Milano acrescenta que, muitas vezes, a agência reguladora também não autoriza colocar na tarifa alguns investimentos feitos pelas distribuidoras, porque não considera as ações como indispensáveis. Sobre a base de remuneração do seu capital, a CEEE-D alegou para a Aneel que recebeu o relatório de fiscalização da agência em 11 de novembro, sendo que o prazo para resposta ultrapassava a data de aprovação do processo, bem como da vigência das novas tarifas.
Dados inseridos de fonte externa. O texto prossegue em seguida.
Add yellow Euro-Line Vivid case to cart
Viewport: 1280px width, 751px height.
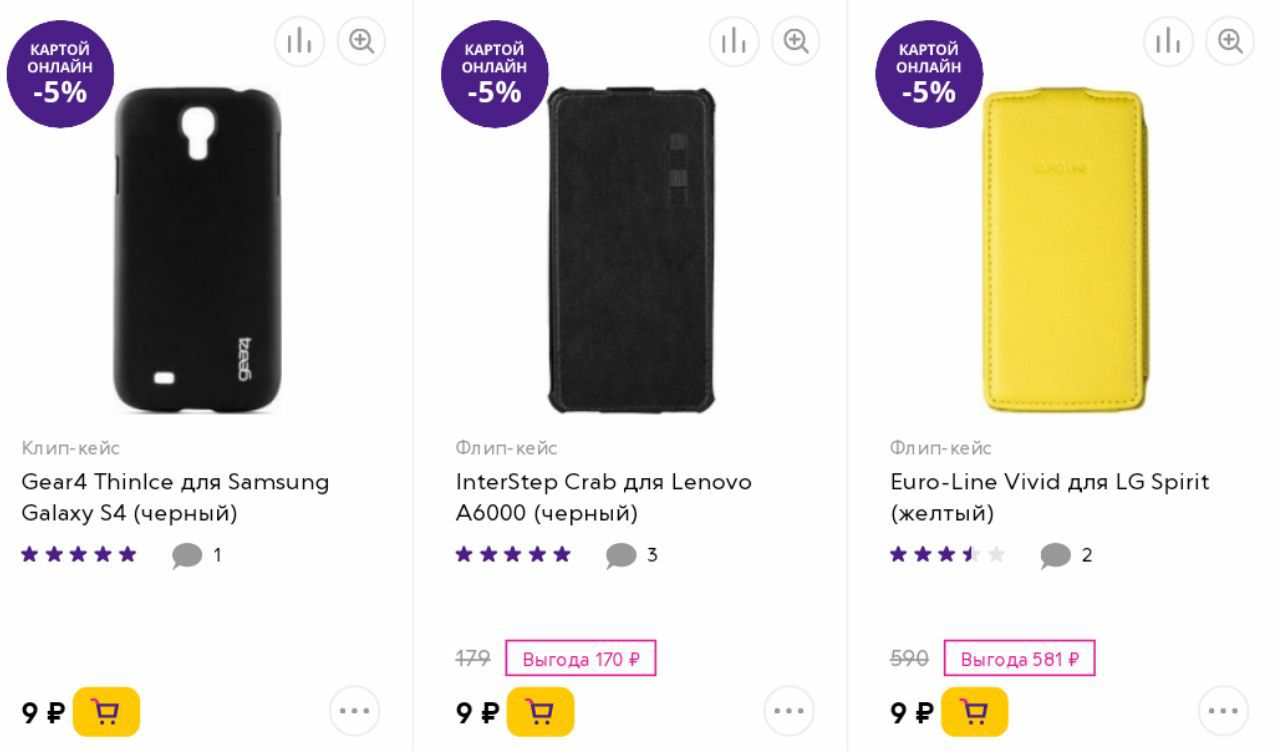[974, 712]
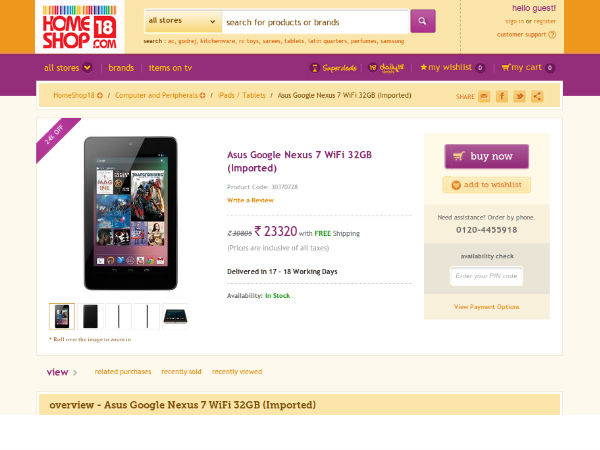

Com esse argumento, a companhia solicitou que fosse dado caráter provisório para o processo de revisão tarifária periódica. No entanto, a Aneel negou esse pleito.
O diretor de Distribuição do Grupo CEEE, Júlio Hofer, vincula ainda a redução da tarifa à melhoria de eficiência da companhia. O dirigente enfatiza que, apesar da diminuição geral, o percentual que fica para a distribuidora aumentou 19,56%: "Numa fatura de R$ 100,00, R$ 13,04 remuneravam o serviço da CEEE-D e, a partir da revisão tarifária, o montante sobe para R$ 15,61", detalha. Além da estatal, as outras duas grandes distribuidoras gaúchas (RGE e AES Sul - hoje RGE Sul) também tiveram estipuladas, neste ano, reduções nas suas tarifas de energia. Milano antecipa que fenômeno semelhante não deve ser verificado em 2017. A tendência é de encarecimento devido à perspectiva de condições mais limitadas dos reservatórios das hidrelétricas brasileiras e de uma retomada do consumo de energia no País, com o reaquecimento da economia.
pageitem_16_11_16_21_22_57_pg_11.jpg

Empresas aproveitarão menor custo para recompor margens

Mesmo que caia o desembolso com energia das indústrias e dos comércios localizados na área de atendimento da CEEE-D, dificilmente isso implicará em produtos mais acessíveis no varejo. O coordenador do grupo temático de energia da Fiergs, Edilson Deitos, antecipa que, provavelmente, a diminuição dos gastos com eletricidade deverá ser aproveitada pelas empresas para recomposição de margens.
O empresário foi outro que se admirou com a proporção da redução determinada pela Aneel. "Para o setor industrial isso aconteceu em boa hora, porque as companhias não conseguiram repassar elevações de tarifas ocorridas no passado", comenta o dirigente. A CEEE-D atende a 1,6 milhões de unidades consumidoras, localizadas em 72 do Rio Grande do Sul.